[SERVER-32843] OpObserver's callback methods must not have return values Created: 22/Jan/18  Updated: 30/Oct/23  Resolved: 01/Mar/18

Status: Closed
Project: Core Server
Component/s: Replication
Affects Version/s: None
Fix Version/s: 3.7.3

Type: Improvement Priority: Major - P3
Reporter: Kaloian Manassiev Assignee: ADAM Martin (Inactive)
Resolution: Fixed Votes: 0
Labels: None
Remaining Estimate: Not Specified
Time Spent: Not Specified
Original Estimate: Not Specified

Issue Links:
Depends
is depended on by SERVER-32897 Separate ReplicationOpObserver from O... Backlog
Backwards Compatibility: Fully Compatible
Sprint: Platforms 2018-01-29, Platforms 2018-02-12, Platforms 2018-02-26, Platforms 2018-03-12
Participants:

 Description   

The OpObserverRegistry was introduced as an abstraction to allow decoupling making data modifications from the side effects, which need to happen as a result of these modifications, such as op log writes, retryable writes, etc.

Some of the OpObserver's methods currently return the OpTime which resulted from logging the operation to the replication oplog. In addition, in certain cases, the OpTime resulting from an earlier OpObserver might be needed by a later one, which is the case with retryable writes.

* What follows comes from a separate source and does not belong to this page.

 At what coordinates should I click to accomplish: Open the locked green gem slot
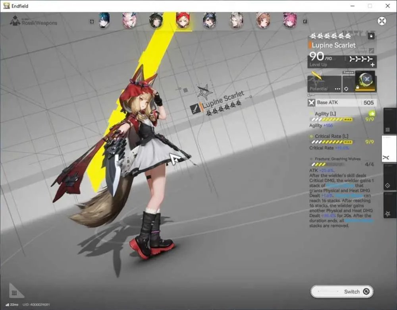pos(366,81)
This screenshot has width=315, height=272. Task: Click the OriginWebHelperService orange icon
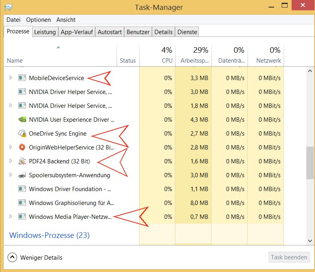22,147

In order to support these requirements, the OpObserver(s) chain should have access to some common per-operation structure, where runtime information could be persisted.

The specification is:

  • Add a decoration on the `OperationContext` and place it in the protected section of `OpObserver`. It should contain an `std::vector<OpTime> reservedOpTimes`.
  • Change all `OpObserverRegistry` methods to have a scoped guard, which clears that vector.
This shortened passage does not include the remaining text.